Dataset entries
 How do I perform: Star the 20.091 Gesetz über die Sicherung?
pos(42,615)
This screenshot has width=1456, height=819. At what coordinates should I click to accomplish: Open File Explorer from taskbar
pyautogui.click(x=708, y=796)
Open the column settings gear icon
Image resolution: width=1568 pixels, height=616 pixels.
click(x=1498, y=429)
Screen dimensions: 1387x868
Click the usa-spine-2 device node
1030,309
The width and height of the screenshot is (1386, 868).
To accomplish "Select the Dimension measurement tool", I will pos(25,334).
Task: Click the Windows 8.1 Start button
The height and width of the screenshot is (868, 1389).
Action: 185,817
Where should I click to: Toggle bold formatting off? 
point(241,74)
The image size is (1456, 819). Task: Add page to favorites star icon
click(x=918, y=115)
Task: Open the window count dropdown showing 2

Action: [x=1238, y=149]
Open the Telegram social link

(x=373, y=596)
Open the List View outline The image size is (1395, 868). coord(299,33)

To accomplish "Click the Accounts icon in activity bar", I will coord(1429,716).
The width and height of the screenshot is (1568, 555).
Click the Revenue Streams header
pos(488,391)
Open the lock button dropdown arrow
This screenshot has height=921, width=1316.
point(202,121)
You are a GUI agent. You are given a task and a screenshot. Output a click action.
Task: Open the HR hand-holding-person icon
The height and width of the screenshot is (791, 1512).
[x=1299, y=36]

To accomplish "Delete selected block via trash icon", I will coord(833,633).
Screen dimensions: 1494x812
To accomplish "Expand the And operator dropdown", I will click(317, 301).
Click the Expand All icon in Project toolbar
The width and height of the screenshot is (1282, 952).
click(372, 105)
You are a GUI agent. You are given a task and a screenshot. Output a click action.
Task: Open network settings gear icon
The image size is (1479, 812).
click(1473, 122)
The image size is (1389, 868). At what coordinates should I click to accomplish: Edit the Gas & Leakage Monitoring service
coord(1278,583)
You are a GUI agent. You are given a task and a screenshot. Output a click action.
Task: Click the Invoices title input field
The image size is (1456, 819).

**Task requirements**
Wherever the word "Expand" turns up in a line of the entries above, copy that line.

**Exercise result**
To accomplish "Expand the And operator dropdown", I will click(317, 301).
Click the Expand All icon in Project toolbar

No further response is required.